I applaud Fitz’s brave and thoughtful stand on the question of choice in Arizona and what it means for our country. Our secular republic is indeed threatened as never before by those who would mix religion and government. As one of the co-authors of the Constitution, James Madison, wrote: “Religion and Government will both exist in greater purity, the less they are mixed together.” And when they do mix, it is always a deadly combination, as history has shown. The belief that human life begins at conception and is thus deserving of full personhood status is fundamentally a religious belief, one that cannot be proved. Many of us do not share this belief. Fitz has it exactly right. To impose your personal religious views on others is tyranny.
Gene Twaronite
Downtown
Roads improving
I have heard much lately about the state of the roads in Tucson and Pima County. As a driver and cyclist I have noticed a huge improvement of many of the roads in the last year. Particularly, I have seen not just repairs, but resurfacing of Evans Mountain, Coronado, Via Estrada and East Quiver Drive. Additionally, just today I saw work starting on North Alvernon Way. What a pleasure it is to drive and cycle on these roads now.

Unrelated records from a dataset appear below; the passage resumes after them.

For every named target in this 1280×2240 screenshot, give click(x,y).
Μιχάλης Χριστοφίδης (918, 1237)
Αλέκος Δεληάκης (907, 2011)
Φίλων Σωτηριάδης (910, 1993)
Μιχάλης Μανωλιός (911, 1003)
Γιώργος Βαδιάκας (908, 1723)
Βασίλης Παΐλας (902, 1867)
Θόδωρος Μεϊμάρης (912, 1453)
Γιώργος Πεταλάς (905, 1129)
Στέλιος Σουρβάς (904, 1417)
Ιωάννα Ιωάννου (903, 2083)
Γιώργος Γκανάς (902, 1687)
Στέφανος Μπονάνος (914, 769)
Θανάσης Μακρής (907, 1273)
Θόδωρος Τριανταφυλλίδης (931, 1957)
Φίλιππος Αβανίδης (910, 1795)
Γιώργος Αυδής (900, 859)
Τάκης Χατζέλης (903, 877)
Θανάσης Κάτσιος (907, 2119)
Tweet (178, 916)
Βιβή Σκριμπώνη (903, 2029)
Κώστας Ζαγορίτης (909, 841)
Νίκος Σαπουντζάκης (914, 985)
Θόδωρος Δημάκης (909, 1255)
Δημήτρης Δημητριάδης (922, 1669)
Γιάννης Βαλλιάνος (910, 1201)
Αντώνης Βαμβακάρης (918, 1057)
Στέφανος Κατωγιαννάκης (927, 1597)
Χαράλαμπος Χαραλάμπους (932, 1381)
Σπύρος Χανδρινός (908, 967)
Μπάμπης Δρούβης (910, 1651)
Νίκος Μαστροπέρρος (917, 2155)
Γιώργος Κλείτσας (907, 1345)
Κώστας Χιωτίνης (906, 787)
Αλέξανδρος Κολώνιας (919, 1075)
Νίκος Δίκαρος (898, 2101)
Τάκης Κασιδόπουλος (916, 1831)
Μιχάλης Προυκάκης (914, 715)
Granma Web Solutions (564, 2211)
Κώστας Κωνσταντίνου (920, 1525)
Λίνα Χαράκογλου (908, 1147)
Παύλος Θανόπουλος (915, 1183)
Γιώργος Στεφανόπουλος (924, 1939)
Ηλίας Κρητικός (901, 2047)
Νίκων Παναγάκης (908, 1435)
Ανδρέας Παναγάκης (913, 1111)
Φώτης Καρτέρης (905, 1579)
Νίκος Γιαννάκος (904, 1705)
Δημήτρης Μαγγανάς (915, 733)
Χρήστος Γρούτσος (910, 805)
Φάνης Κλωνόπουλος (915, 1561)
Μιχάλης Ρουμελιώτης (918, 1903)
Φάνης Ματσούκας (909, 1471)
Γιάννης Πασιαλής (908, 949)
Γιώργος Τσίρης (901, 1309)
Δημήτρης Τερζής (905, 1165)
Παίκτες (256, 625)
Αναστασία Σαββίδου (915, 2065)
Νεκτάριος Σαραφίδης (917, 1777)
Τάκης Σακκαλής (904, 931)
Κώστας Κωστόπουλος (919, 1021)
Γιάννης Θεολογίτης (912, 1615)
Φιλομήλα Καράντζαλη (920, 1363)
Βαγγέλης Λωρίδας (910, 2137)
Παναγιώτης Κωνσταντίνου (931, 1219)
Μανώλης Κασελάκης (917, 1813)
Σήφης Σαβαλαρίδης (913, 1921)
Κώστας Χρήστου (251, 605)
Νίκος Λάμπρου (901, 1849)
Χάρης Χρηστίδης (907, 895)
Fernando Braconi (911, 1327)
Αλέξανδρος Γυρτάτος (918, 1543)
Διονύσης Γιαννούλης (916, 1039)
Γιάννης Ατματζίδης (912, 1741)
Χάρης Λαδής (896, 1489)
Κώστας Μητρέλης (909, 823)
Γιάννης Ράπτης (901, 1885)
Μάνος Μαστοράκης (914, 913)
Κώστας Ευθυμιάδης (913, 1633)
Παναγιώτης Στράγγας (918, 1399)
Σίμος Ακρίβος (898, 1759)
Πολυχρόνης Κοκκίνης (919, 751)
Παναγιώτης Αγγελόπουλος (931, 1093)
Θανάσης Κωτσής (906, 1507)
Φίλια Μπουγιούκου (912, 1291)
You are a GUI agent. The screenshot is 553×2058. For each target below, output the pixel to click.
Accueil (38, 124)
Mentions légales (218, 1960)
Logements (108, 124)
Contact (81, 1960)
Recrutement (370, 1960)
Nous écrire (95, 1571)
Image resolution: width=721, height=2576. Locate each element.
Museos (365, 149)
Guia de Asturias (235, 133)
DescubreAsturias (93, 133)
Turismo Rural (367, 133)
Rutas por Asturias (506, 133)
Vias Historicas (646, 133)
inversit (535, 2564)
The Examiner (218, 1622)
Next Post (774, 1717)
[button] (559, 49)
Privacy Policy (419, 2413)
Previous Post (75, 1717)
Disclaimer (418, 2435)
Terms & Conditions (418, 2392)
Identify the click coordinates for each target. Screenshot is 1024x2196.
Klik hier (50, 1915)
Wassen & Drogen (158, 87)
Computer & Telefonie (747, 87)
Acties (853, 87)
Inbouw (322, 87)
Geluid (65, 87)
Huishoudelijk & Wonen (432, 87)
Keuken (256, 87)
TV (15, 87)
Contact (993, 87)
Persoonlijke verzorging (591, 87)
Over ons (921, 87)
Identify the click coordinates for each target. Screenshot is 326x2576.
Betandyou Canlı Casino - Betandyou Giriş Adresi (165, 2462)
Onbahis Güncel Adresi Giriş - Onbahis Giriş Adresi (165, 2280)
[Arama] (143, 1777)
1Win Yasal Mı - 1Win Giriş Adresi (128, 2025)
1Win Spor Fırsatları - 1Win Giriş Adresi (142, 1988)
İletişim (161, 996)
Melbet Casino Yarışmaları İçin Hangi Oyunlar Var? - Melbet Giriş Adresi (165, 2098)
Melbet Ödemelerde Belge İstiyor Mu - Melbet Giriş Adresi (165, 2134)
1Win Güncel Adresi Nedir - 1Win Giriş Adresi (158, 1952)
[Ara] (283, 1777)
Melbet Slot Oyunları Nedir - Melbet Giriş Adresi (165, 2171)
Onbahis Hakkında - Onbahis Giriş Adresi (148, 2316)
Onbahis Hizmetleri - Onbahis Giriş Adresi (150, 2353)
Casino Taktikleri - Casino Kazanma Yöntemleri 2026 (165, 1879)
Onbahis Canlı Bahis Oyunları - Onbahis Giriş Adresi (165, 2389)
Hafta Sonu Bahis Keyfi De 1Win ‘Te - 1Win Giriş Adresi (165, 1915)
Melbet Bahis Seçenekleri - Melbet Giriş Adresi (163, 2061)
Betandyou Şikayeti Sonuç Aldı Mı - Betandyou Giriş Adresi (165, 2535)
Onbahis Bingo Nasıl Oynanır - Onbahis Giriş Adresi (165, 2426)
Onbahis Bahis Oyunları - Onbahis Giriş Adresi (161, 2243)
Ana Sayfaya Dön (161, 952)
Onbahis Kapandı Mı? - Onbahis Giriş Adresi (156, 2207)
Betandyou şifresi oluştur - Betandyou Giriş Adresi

I thank the road crews and officials responsible for these improvements. I look forward to seeing more improvements with the passage of Proposition 411.
Howard Strause
Foothills
What Roe v. Wade can mean
Roe v. Wade is about much more than abortion. The basis for that decision was that the Constitution protects an individual’s right to privacy and, more specifically, protects the privacy between a doctor and a patient. The Supreme Court’s draft opinion would take away that right from everyone — leaving all our personal decisions about our health to the whims of future legislatures rather than our doctors. That can include legal prohibitions on contraceptives, those used by females and by males. A future fundamentalist religious majority can outlaw vasectomies and condoms as well as IUDs or a different legislature could compel sterilization after one child. It could require that your loved one be kept artificially “alive” long after there is no brain activity and long after the individual wanted to be released from earthly pain or conversely, order that treatment be immediately terminated. Don’t think for a minute that this is only a woman’s issue — it’s everyone’s right to privacy.